King Entertainer of the Year

In 2011, after years of pushing from EOY promoters and a final agreement from major sponsor Anheuser Busch, National EOY introduced an MI division.  On a preliminary level, the first MI crowned into the EOY system was Joey Paige, who captured the title of  Kentucky EOY King at the preliminary pageant in Louisville on July 3, 2011.  This was the only EOY MI prelim contest held that year. Michigan EOY also sent a representative to Nationals that year, Spacee Kadett, though Spacee was appointed the title in the state.  The remaining contestants for the first EOY King contest entered as open competitors, and such open entry into EOY King competition continues to this day.

In July 2011, after national competition, EOY crowned Spacee Kadett as the first national king in its system. Spacee's victory and reign of outrageous drag helped push drag kinging to a more daring and theatrical level across the US, and set a standard for kings in the EOY system.

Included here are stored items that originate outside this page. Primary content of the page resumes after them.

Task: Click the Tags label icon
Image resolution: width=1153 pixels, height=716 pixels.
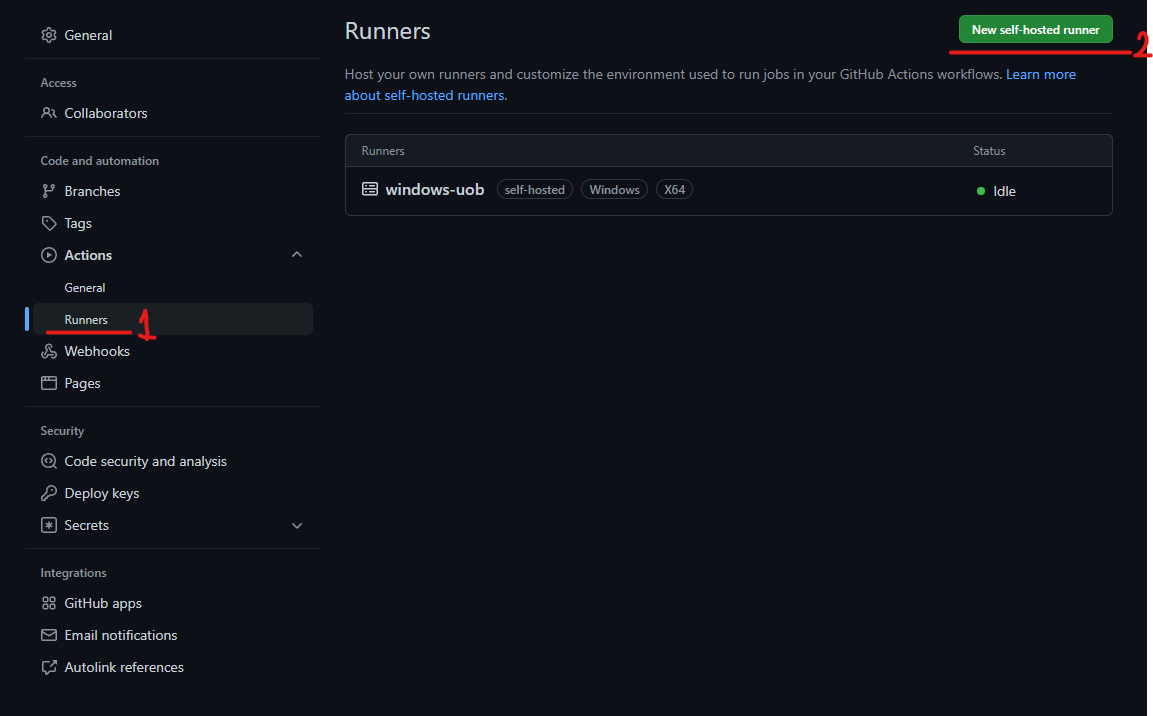Action: (x=48, y=223)
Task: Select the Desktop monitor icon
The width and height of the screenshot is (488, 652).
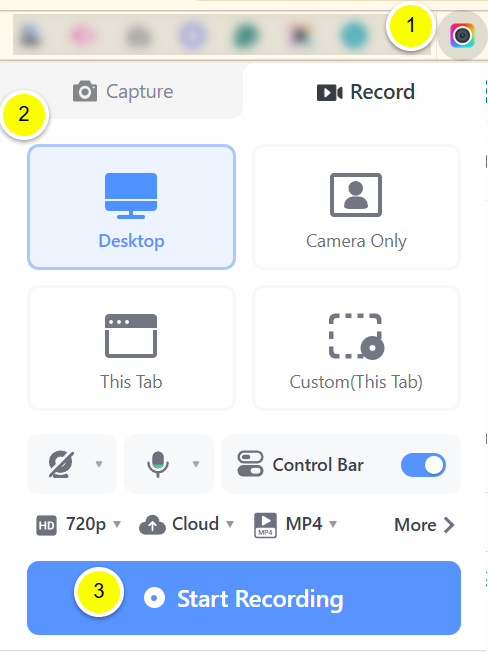Action: tap(131, 195)
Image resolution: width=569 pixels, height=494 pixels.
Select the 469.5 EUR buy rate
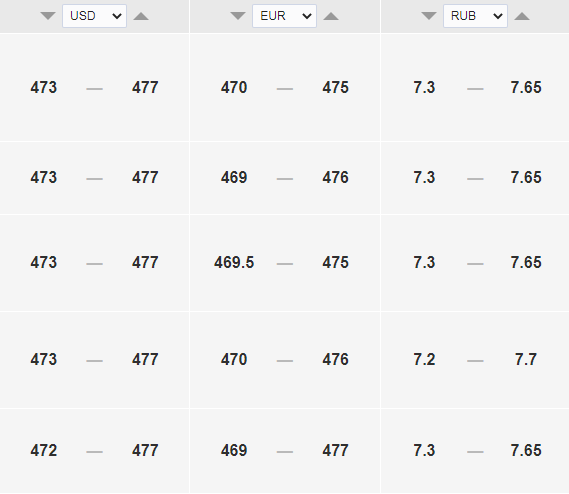pos(234,262)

Femme Entertainer of the Year

In 2015, EOY promoters and owners expanded the contest to include the Femme counterparts with the first National Pageant held at the Connection Complex theatre.

Miss Gay USofA

Houston, Texas based MGA promoter Jerry Bird purchased the bankrupt Miss Gay USA pageant from former MGA Jimi Dee in 1985. Within a few years he took the pageant from a small twelve contestant affair to a national showcase with over eighty participants. In 1986, the first Miss Gay USA Naomi Sims crowned Michael Andrews. In the mid-1990s the pageant was renamed Miss Gay USofA after complaints and legal threats from the owner of Miss USA, Donald Trump, who placed a cease and desist order until verbiage could be agreed upon that allowed for both competitions to continue without confusion or discrimination.

There have been a wide range of contestants in the Miss USofA System, and many USofA titleholders also count the Miss Gay America crown as accomplishments in female impersonation.  These include:

Naomi Sims, Miss Gay USA 1979 (Miss Gay America 1985);
Michael Andrews, Miss Gay USA 1986 (Miss Gay America 1977);
Jacquelyn DeVaroe, Miss Gay USofA 1997 (Miss Gay America 1994);
Lauren Taylor, Miss Gay USofA 1998 (Miss Gay America 1997);
Alyssa Edwards, Miss Gay USofA 2006 (Miss Gay America 2010, though Edwards was stripped of the title a few short months after winning the crown);
Dominique Sanchez, Miss Gay USofA 2010 (Miss Gay America 2003); Luscious, Miss Gay USofA 2011 (Miss Gay America 2007), and, Asia O'Hara, Miss Gay USofA 2007 (Miss Gay America 2016).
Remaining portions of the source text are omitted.